A short sale occurs when a homeowner can no longer afford to make the mortgage payments to their Bank, and they have to sell the home for less than what’s owed. Many times, homeowners are already in active foreclosure when they decide to try and short sale the property. The homeowner must also prove to the lender they’re going through some kind of hardship affecting their ability to pay.
Even if the homeowner meets all the criteria of a typical short sale, it must still have the final approval of the lender. The majority of lenders will opt for a short sale instead of taking a homeowner through a costly foreclosure process.
Benefits of a Short Sale
Avoid Foreclosure- A foreclosure can damage your credit for up to 7 years whereas a short sale will have much less of an impact.
Eliminate your Debt- Eliminate your debt with the bank for good. Be sure that your short sale realtor tells the bank that you’re not able or willing to repay the entire amount of the deficiency.

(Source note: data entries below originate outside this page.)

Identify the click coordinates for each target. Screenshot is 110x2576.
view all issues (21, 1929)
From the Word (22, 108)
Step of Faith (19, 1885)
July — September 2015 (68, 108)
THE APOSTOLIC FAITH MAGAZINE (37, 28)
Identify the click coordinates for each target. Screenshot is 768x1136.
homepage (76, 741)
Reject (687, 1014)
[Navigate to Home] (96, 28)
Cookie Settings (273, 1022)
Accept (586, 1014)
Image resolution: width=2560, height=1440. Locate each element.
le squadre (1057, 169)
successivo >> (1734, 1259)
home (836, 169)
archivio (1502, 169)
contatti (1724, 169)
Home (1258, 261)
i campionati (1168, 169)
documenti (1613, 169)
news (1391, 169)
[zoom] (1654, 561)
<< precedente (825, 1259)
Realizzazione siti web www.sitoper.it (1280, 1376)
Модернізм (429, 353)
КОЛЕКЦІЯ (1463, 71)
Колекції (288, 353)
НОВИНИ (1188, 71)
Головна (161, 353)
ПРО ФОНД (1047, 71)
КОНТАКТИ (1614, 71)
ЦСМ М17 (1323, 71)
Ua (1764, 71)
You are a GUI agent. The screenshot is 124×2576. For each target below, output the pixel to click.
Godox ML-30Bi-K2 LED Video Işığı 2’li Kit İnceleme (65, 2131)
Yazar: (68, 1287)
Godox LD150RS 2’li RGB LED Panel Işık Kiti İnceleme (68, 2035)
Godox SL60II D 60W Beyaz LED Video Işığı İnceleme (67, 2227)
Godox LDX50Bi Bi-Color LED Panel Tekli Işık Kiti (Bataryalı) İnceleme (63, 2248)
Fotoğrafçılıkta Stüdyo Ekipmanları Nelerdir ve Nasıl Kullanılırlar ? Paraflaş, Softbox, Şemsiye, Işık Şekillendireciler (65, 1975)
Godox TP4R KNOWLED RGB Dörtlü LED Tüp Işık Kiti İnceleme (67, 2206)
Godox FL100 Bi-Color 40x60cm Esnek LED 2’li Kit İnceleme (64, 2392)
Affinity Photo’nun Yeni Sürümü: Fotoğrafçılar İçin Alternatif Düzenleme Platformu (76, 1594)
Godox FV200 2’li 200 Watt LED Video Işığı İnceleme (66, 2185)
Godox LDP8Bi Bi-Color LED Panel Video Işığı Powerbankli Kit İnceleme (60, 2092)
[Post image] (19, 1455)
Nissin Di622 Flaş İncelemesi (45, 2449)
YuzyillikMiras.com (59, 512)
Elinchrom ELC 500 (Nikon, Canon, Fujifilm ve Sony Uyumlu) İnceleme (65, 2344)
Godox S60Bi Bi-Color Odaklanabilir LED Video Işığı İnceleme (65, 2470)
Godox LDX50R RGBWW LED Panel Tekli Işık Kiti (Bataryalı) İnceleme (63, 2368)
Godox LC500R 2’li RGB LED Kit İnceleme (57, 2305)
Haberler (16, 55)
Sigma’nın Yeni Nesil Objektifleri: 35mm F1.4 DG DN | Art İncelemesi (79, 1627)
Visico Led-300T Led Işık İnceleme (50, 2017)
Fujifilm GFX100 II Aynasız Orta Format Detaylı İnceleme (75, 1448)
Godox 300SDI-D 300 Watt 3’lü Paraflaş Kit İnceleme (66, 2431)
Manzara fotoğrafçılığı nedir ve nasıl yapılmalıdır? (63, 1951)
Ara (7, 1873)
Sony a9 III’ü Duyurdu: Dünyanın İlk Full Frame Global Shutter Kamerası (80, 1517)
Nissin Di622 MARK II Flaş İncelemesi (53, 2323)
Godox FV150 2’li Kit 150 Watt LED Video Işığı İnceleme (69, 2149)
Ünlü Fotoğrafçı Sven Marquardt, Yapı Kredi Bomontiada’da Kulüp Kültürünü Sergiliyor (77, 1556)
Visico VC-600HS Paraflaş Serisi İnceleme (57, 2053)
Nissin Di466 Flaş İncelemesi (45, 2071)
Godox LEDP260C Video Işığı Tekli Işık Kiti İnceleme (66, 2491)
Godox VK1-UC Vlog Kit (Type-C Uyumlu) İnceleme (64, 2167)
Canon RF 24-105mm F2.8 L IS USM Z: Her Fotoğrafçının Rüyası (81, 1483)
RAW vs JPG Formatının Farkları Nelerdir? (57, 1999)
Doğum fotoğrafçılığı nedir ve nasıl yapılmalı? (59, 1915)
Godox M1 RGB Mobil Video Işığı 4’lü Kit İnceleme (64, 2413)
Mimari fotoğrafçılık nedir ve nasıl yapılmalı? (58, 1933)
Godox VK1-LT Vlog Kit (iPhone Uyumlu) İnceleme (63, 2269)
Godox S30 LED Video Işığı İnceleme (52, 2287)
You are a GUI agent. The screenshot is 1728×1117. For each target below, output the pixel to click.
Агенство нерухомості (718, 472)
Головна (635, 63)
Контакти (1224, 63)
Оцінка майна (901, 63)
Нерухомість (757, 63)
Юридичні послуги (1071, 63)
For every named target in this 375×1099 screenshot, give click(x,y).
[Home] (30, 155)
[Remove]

Cash Back to Sellers Many banks offer cash-back programs so they have money to relocate to another home.
Why would my Bank agree to a Short Sale?
Banks don’t make their money by foreclosing on homes. They lose money… taking a mortgage holder through a foreclosure takes is expensive and can take a long time. Lenders also realize that if they do foreclose on the house, they’re just going to have to list it and end up taking a loss anyway.